• 短い課題 1
エントリのうち、「The image size」を含む行から始めて「will (228, 126).」を含む行までの各行を、「番号」と「エントリの行」の2列を持つMarkdownの表としてまとめてください。空行は表に入れないでください。

• 抜粋テキスト
---

発売元 ソニー・コンピュータエンタテインメントオフィシャルサイト
発売日 2010-11-25
価格 7980円(税込)
レーティング 【A】全年齢対象 (CERO について)
ショップ/リンク Amazon(Spec II版)
タギングトップ3
タイトル概要 ■ ジャンル:オンラインカーライフシミュレーター
■ プレイ人数:オフライン1〜2人 /オンライン2〜16人

【グランツーリスモ5 Spec II】
■ 発売日:2012/02/02
■ 価格:4,980円
グランツーリスモ5にあるDLCと同内容です。



オリジナリティー グラフィックス サウンド 熱中度 満足感 快適さ (難易度)
2pt 4pt 2pt 4pt 3pt 0pt 4pt
総合点
52pt

GOOD!

---

• エントリ一覧
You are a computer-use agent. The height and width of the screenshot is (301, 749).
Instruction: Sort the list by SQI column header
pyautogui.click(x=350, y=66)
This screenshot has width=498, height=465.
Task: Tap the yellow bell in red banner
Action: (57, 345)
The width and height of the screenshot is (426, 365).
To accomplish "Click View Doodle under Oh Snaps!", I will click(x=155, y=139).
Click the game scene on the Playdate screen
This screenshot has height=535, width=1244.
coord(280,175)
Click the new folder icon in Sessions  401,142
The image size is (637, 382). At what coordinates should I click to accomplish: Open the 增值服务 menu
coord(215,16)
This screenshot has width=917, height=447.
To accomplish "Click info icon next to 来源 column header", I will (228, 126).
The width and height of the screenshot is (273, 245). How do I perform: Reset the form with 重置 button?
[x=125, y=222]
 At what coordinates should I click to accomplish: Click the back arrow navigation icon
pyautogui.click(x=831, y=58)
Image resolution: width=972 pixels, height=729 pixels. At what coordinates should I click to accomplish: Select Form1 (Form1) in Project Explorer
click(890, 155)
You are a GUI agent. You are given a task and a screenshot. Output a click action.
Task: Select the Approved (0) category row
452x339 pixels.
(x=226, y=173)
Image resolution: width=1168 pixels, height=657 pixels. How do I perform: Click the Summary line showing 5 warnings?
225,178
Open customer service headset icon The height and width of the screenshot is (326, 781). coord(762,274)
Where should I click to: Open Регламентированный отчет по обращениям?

---

• 短い課題 2
抜粋テキストのうち、「ショップ/リンク Amazon(Spec II版)」から始めて「満足感 快適さ (難易度)」までの部分を、一字一句そのまま書き写してください。

• 記述解答 1
| 番号 | エントリの行 |
|---|---|
| 1 | The image size is (637, 382). At what coordinates should I click to accomplish: Open the 增值服务 menu |
| 2 | coord(215,16) |
| 3 | This screenshot has width=917, height=447. |
| 4 | To accomplish "Click info icon next to 来源 column header", I will (228, 126). |

• 記述解答 2
ショップ/リンク Amazon(Spec II版)
タギングトップ3
タイトル概要 ■ ジャンル:オンラインカーライフシミュレーター
■ プレイ人数:オフライン1〜2人 /オンライン2〜16人

【グランツーリスモ5 Spec II】
■ 発売日:2012/02/02
■ 価格:4,980円
グランツーリスモ5にあるDLCと同内容です。



オリジナリティー グラフィックス サウンド 熱中度 満足感 快適さ (難易度)